Veuve, Chantal M. était mère de quatre enfants. Ce sont les gendarmes qui ont prévenu sa fille Alexandrine M., qui manifestait du côté de Cavaillon (Vaucluse), du drame qui venait de se produire. « C’était une petite retraitée tranquille, qui faisait son train-train. Elle n’avait pas une trop mauvaise retraite mais voulait juste apporter son soutien », a-t-elle confié au Dauphiné Libéré. Choquée, elle assure que sa mère « n’aurait jamais pris de risque inconsidéré ». « Les voitures sont quasi à l’arrêt, comment c’est possible ? » s’interroge la jeune femme qui demeure à l’Isle-sur-la-Sorgue. Le parquet a ouvert une enquête pour faire la lumière sur les circonstances de sa mort.

« Une femme formidable »

Comme Nordahl Lelandais, suspecté d’avoir tué la petite Maëlys et Arthur Noyer, Chantal M. habitait à Domessin, en Savoie. Lors de la reconstitution du meurtre de la petite fille, en septembre 2018, elle n’avait pas hésité à ouvrir sa porte aux gendarmes et aux journalistes qui avaient besoin d’aller aux toilettes, a raconté sur Twitter la responsable de communication de la gendarmerie dans la région.

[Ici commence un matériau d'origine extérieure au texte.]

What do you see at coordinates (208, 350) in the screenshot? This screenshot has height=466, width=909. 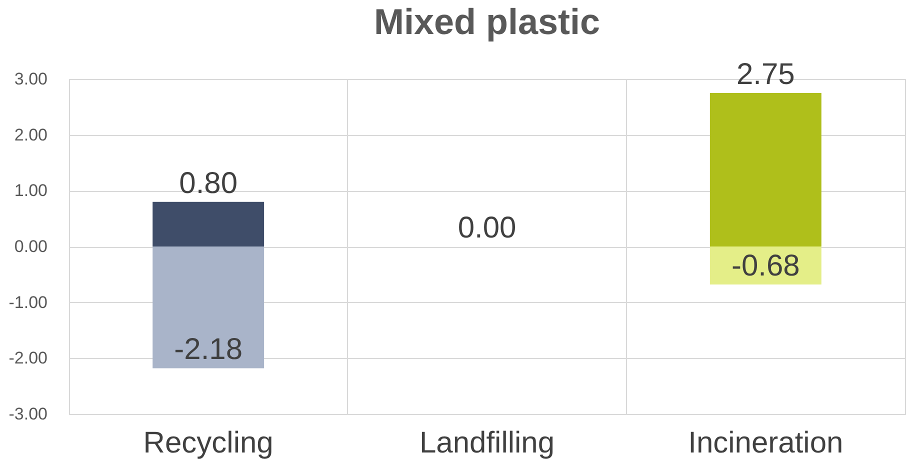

« Chantal, c’était une femme formidable. Toujours le sourire, toujours gaie, pleine d’entrain. C’était une battante, prête à rendre service. On ne pouvait que l’aimer. Elle adorait la peinture et animait d’ailleurs des ateliers d’apprentissage pour les enfants. Mourir comme ça, c’est injuste », a indiqué Jeanine, sa voisine, au Parisien. Le journal précise que ce samedi, cette grand-mère était parmi les premiers sur le barrage. « Elle avait une pêche incroyable, c’était la plus énergique. Elle criait aux autres "Venez en renfort pour bloquer les voitures !" » a témoigné un des autres gilets jaunes présents.

Plainte contre le gouvernement

Sa fille a fait savoir au Dauphiné Libéré qu’elle comptait déposer plainte contre le gouvernement, « impliqué indirectement » dans l’accident. Car, dit-elle, si la situation du pays était différente, « il n’y aurait pas les gilets jaunes dehors et ma mère ne serait pas morte ».